The tragic story of the three Filipino "drug mules" who were executed in China is a sordid one. Namely, they were: Ramon Credo, Sally Ordinario-Villanueva and Elizabeth Batain. RIP mga kabayan.
That is the reality you will face if you choose to risk your life in this illegal venture especially in a foreign land. Whether you are dumb or desperate, it is what it is.
On the other hand, as it was being protested by some of the families of the executed Filipinos, Ordinario-Villanueva in particular, she was just an unwitting victim falling prey because of extending the kindness of doing a minor errand or being asked to deliver something (the Pinoy practice of "pakisuyo" or "padala" respectively) as she had no idea she was carrying contraband or an illegal substance. This unfortunate incident is something different altogether.

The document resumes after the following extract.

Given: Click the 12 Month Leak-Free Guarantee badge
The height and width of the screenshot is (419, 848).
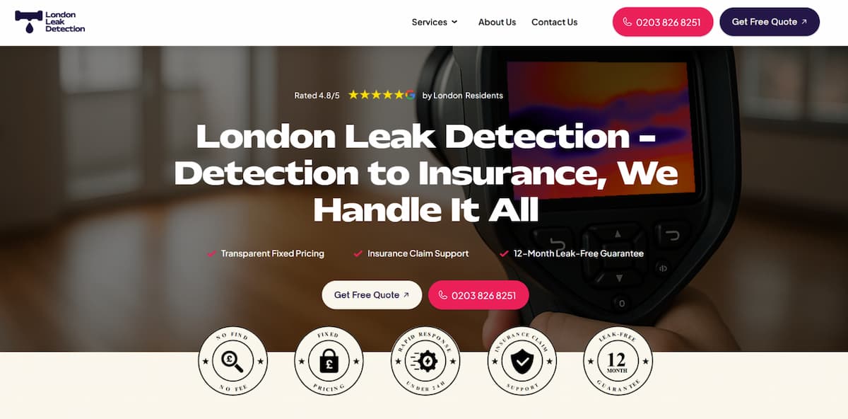Looking at the screenshot, I should click(x=618, y=361).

I linked an article below on a methodical checking of your bag's contents so as to prevent such an unwanted scenario. In spite of the language and the "tactical" (i.e. - intended for military or security personnel) tone, the method still holds even for the average traveler, whatever the occasion or the country.
Click below -
Travel bag inspection: 30-extra-minutes-of-packing-will-save-you-from-30-months-in-a-middle-eastern-prison
Some few things I need to add:
1. As it has been talked about already, we ought to be wary carrying packages and parcels as a favor for others, especially if we hardly know them. It always has been a social engineering tactic for criminal elements to zero-in on Filipinos' clannish, family-oriented, regional/provincially-identifying and "soft-hearted" ways. At the very least we ought to suspend or politely decline doing this practice for the mid-term.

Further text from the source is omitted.